Pantau - Ikatan Dokter Anak Indonesia (IDAI) menyatakan bahwa skrining massal merupakan langkah paling efektif untuk memutus rantai penularan talasemia dan mencapai nol kasus baru, mengingat sifat penyakit ini yang diturunkan dan sering tidak terdeteksi sejak awal.
Belajar dari Negara Lain, Indonesia Harus Bergerak Lebih Cepat
Dokter Pustika Amalia dari UKK Hematologi Onkologi Anak PP IDAI menjelaskan bahwa talasemia minor tidak menunjukkan gejala, namun dapat diturunkan dari orang tua kepada anak sehingga hanya dapat dicegah melalui deteksi dini.
Ia menekankan pentingnya Indonesia mencontoh negara-negara di kawasan Sabuk Talasemia seperti Iran, Siprus, Palestina, Saudi Arabia, dan Turki yang telah berhasil mengendalikan kelahiran baru dengan talasemia melalui program skrining nasional.
Siprus, misalnya, memulai skrining pada 1972 dan dalam waktu 20 tahun berhasil mencapai nol kelahiran talasemia baru.
Turki memulai program serupa pada tahun 2005, dan Inggris Raya melaksanakan skrining khusus untuk kelompok transmigran.
Iran bahkan telah memasukkan edukasi tentang talasemia ke dalam kurikulum SMP dan SMA serta memberikan pelatihan kepada anggota militer muda, disertai surveilans, pencatatan data prenatal, dan izin aborsi sebelum 16 minggu untuk janin dengan talasemia mayor berdasarkan fatwa keagamaan.
Tantangan dan Solusi Biaya di Indonesia
Di Indonesia, skrining talasemia dimulai sejak usia balita, namun pelaksanaannya sering terkendala karena banyak orang tua enggan memberikan izin.

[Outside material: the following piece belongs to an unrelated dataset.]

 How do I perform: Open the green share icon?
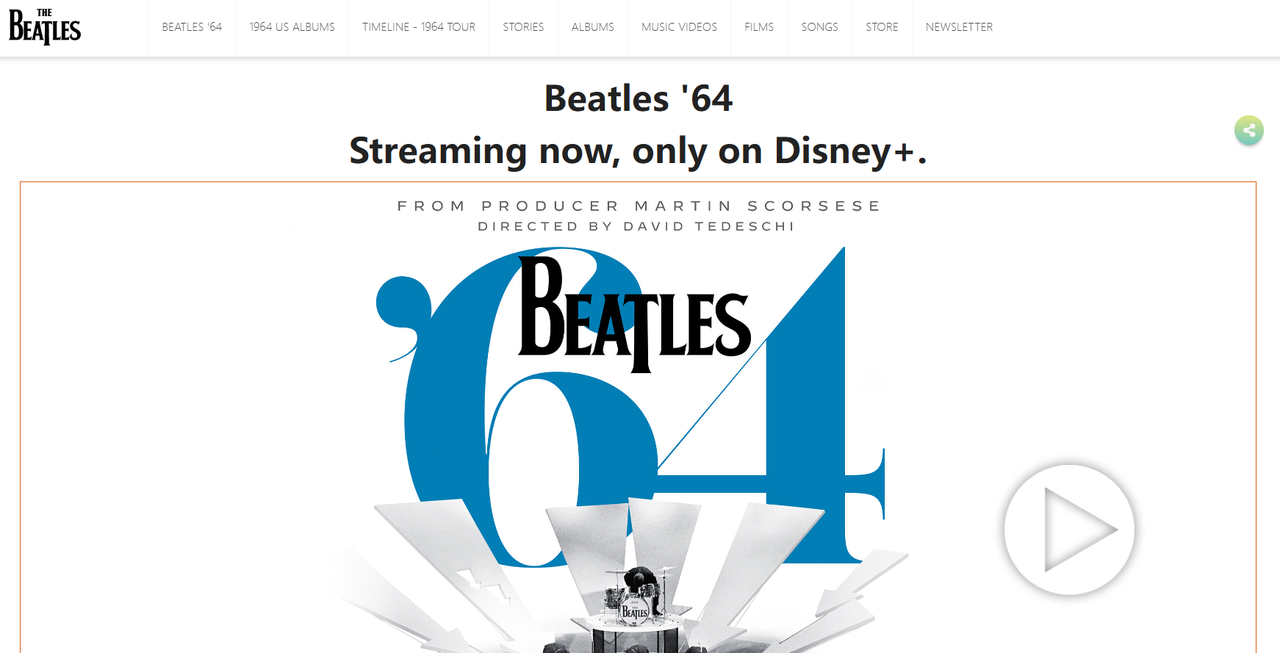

Tingginya angka pernikahan usia anak, yaitu 21 persen berdasarkan data BPS 2022, serta maraknya perilaku seks bebas di kalangan remaja, menjadikan skrining menjelang pernikahan dinilai sudah terlambat untuk mencegah lahirnya anak dengan talasemia.

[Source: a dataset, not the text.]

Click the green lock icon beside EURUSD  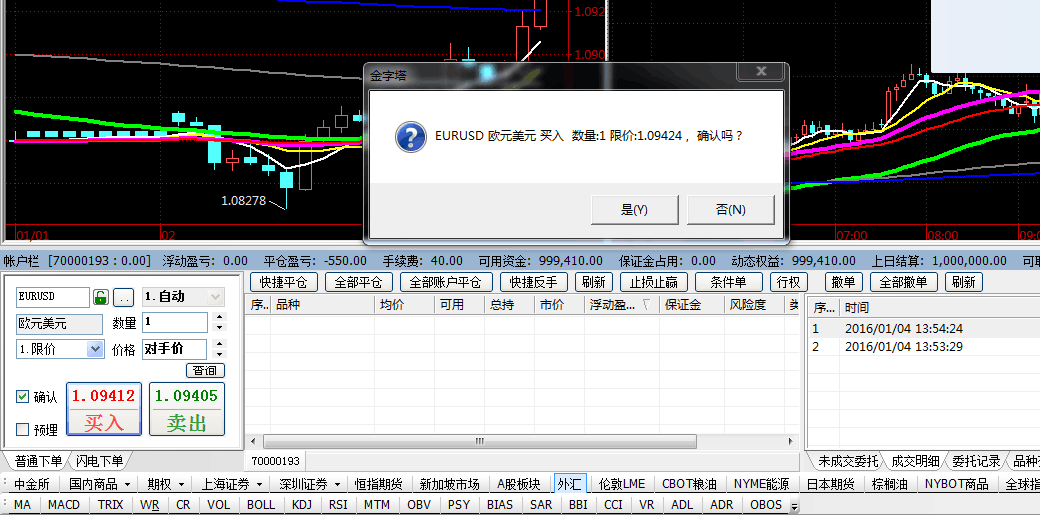pos(100,297)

Pustika mengungkapkan bahwa biaya skrining tahap pertama diperkirakan sebesar Rp119 ribu per orang, dengan target 19 juta siswa SMP dan SMA, yang berarti total biaya mencapai Rp2,3 triliun.
Jika 7 persen dari siswa terdeteksi berisiko dan perlu menjalani uji tahap dua, maka sekitar 1,4 juta anak akan menjalani tes lanjutan dengan biaya Rp550 ribu per orang, atau sekitar Rp762 miliar.
Dengan demikian, total biaya skrining tahap satu dan dua diperkirakan sekitar Rp3,06 triliun.
Jika dibandingkan, biaya perawatan suportif talasemia mayor bisa mencapai Rp400 juta per orang seumur hidup, sementara transplantasi sumsum tulang untuk pasien dengan kondisi ini berkisar antara Rp2 hingga Rp3 miliar.
IDAI menegaskan bahwa skrining massal jauh lebih efisien secara ekonomi dan jauh lebih manusiawi dalam mencegah penderitaan jangka panjang anak-anak yang lahir dengan talasemia mayor.